What kind of person? President Obama and his staff, apparently. Obama's short tenure in office has thus far been an unmitigated disaster for civil liberties. His administration has issued signing statements indicating his disregard for recently passed legislation; withholds Freedom of Information Act requests more often that Bush's administration; renewed the Patriot Act; invoked the state secrets privilege to keep information about extraordinary rendition from public view; asserted "enemy combatant" status is not necessary to indefinitely detain someone; refused to release additional photos of prisoner abuse; invented a brand new "sovereign immunity" claim to suppress information in court; reserved the right of "presidential post-acquittal detention power" -- that is, detaining someone after he has been exonerated; and lastly, refused to investigate the torture program or NSA surveillance program. Keep in mind that this is only a partial list.
In my farewell article "Goodbye, from a less free America" for the Georgetown Independent, I concluded :
In its misguided effort to "win the war on terror," the government has paradoxically resorted to enacting policies that terrorize its own citizens. Now we, the citizens of America, are the ones who live in fear. If these are the policies that an administration hastily jumped to following the first major terrorist attack on American soil, one wonders what policies will be enacted after the next one. Will the administrations following today's learn from its mistakes, or will they tighten their grip on the American populace, rendering the freedoms of today a distant memory?
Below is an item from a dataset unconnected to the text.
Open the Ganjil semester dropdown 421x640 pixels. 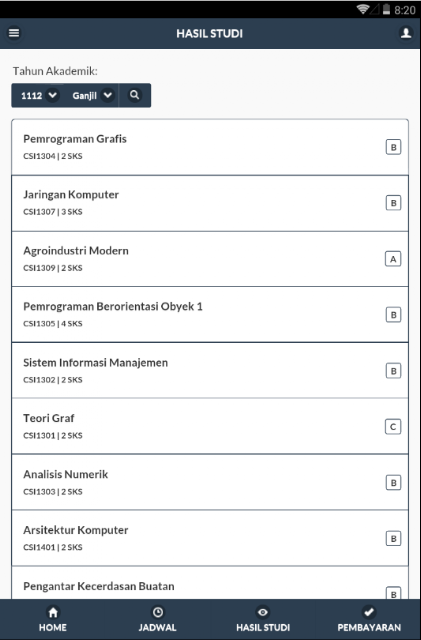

There is an air of helplessness in this passage, sensing the fate of the American citizenry to be at the capricious whims of future government bureaucrats. However, I wrote this before I learned of the power of collective action. Real, positive change never comes from the top down, it always comes from the bottom up. The populace has changed terrible policies many times before through organization and dedication and there is no reason to think that future struggles will be any different. But when the president is considering arbitrarily killing Americans, opposition to these decrees becomes less of an option and more of a necessity. After all, it's always darkest just before it goes pitch black.